Exercise requirements:
From the passage on the Tunisian protests, reproduce verbatim the stretch that opens with the words "So already, 'the" and closes with "with Egyptian unemployment.".

Passage provided:
So already, 'the Tunisian example' in two short weeks has spread beyond the
country's borders and governments are taking the events seriously. If Ben
Ali will not relinquish power (yet), still, he reshuffled his cabinet firing
four ministers and promised a $5 billion jobs program. He also was careful
to visit Mohammed Bouazizi (the young man who set himself aflame) as well as
meet with the families of those killed by the security forces. As the
protests grew in Tunisia, Hosni Mubarek, speaking to the ruling political
party in Egypt, seemingly 'out of nowhere', announced that Egypt too would
launch a $3.5 billion jobs program to deal with Egyptian unemployment.
Coincidence? In a gesture to help Ben Ali, Muhammar Khadaffi in nearby Libya
announced that Libya would not limit entry to Tunisians seeking jobs.
Khadaffi also announced a major government financed housing project not long
ago.

Given data:
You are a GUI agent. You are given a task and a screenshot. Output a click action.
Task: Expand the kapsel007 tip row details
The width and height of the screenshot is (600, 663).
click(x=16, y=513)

Exercise result:
So already, 'the Tunisian example' in two short weeks has spread beyond the
country's borders and governments are taking the events seriously. If Ben
Ali will not relinquish power (yet), still, he reshuffled his cabinet firing
four ministers and promised a $5 billion jobs program. He also was careful
to visit Mohammed Bouazizi (the young man who set himself aflame) as well as
meet with the families of those killed by the security forces. As the
protests grew in Tunisia, Hosni Mubarek, speaking to the ruling political
party in Egypt, seemingly 'out of nowhere', announced that Egypt too would
launch a $3.5 billion jobs program to deal with Egyptian unemployment.